# What to produce
All lines holding the word "computer" are to be copied from the records beneath.

Stored records:
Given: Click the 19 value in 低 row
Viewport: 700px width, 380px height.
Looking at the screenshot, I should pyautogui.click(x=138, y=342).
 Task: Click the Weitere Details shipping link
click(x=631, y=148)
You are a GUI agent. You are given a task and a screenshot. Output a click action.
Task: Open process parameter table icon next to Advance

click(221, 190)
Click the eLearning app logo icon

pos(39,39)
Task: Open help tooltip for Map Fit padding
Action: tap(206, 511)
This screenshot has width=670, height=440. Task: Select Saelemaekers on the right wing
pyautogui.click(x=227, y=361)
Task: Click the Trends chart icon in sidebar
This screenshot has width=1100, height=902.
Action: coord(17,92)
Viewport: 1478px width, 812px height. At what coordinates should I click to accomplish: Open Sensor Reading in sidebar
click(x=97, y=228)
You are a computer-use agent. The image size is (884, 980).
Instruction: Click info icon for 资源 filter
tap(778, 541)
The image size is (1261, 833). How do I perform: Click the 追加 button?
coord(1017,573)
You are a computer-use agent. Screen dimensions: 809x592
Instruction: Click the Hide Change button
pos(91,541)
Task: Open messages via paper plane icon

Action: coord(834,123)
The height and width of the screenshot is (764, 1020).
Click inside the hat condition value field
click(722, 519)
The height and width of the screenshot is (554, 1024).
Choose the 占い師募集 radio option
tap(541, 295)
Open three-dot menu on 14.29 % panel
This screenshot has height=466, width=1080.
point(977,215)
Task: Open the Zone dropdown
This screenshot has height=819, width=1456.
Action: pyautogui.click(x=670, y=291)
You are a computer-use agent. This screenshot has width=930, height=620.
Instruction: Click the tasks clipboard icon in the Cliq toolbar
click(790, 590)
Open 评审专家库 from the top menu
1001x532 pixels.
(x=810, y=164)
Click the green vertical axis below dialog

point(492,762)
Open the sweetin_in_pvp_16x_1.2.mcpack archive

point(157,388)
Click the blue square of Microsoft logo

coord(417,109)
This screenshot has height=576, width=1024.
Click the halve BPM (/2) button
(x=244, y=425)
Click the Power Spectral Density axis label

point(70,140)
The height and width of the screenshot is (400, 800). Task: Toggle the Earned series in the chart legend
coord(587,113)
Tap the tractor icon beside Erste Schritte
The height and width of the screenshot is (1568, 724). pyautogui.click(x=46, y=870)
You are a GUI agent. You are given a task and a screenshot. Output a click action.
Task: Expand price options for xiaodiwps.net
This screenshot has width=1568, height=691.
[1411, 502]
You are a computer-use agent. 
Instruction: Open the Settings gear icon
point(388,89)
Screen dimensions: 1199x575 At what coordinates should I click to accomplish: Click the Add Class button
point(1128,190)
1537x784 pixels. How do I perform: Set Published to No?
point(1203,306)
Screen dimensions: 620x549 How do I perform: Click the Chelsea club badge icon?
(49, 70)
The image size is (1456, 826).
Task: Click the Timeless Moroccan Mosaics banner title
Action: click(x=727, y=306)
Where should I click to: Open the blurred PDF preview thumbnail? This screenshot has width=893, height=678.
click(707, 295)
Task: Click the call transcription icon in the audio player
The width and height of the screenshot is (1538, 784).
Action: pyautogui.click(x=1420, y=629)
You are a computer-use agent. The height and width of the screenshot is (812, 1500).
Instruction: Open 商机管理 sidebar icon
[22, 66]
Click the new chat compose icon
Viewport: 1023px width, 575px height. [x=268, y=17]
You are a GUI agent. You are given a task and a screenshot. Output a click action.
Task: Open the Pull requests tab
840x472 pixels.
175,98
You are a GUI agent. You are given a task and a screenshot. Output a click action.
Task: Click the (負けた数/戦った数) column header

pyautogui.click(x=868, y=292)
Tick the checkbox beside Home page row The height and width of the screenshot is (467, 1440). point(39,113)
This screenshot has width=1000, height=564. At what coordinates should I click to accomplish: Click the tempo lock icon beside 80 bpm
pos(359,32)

# Final answer
You are a computer-use agent. The image size is (884, 980).
You are a computer-use agent. Screen dimensions: 809x592
You are a computer-use agent. This screenshot has width=930, height=620.
You are a computer-use agent. 
You are a computer-use agent. The height and width of the screenshot is (812, 1500).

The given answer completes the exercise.